Tuesday, 1 May 2012

The health time bombs!


I may have blogged this before, but long term conditions take over 70% of the entire health budget. And yet the NHS deals very badly with them.

Just before Easter I had a very agreeable dinner with Barbara Young, the CEO of Diabetes UK.

As she told me, Diabetes will consume £16.9bn of the NHS's budget and threaten to "bankrupt" the service within a generation because so many people are being diagnosed with the disease.

The cost of treating it will soar from £9.8bn as the number of diabetics rises from 3.8 million to 6.25 million by 2035, a new study by Diabetes UK published recently shows.

The research was conducted by five health economists from the York Health Economics Consortium.their findings reveal that the condition is "an unfolding public health disaster" .

The report shows that without urgent action, the already huge sums of money being spent on treating diabetes will rise to unsustainable levels that threaten to bankrupt the NHS, The NHS needs to heed expert advice and improve its care of diabetics, especially to reduce the number who develop complications such as kidney failure, strokes and amputations.

Perhaps the most shocking part of this report is the finding that almost four-fifths of NHS diabetes spending goes on treating complications that in many cases could have been prevented. The failure to do more to prevent these complications is both a tragedy for the people involved and a damning indictment of the failure to implement the clear and recommended solutions. Unless the government and the NHS start to show real leadership on this issue, this unfolding public health disaster will only get worse.

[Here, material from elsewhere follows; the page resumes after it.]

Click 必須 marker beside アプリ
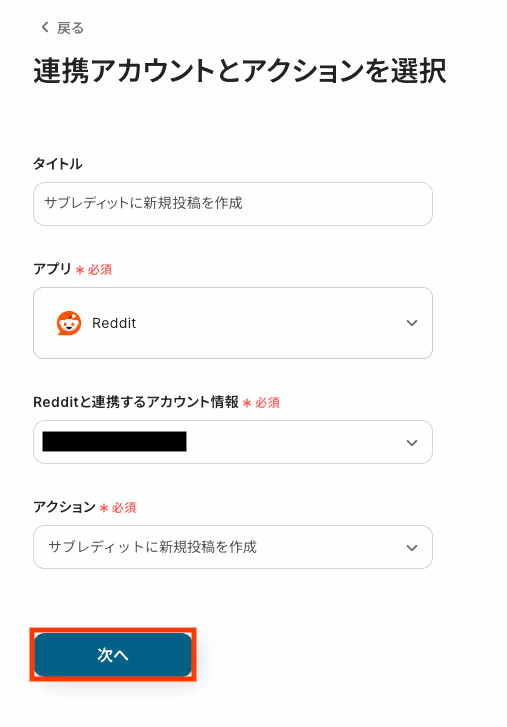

The research also examined the costs of diabetes to the UK as a whole. Once loss of working days, early death and informal care costs are factored in this will rise from £23.7bn to £39.8bn by 2035-36, the co-authors found after studying evidence on trends in diabetes collated by bodies such as the Office of National Statistics, hospitals and the NHS's public health observatory service.

Deaths from diabetes in 2010-11 alone led to the loss of over 325,000 working years, for example, according to the report. The number of people in the UK over 17 diagnosed with diabetes rose from 2.2 million in 2006 to 2.9 million last year.

And who has the answer to tackling long term conditions like diabetes? Not hospitals , that's for sure!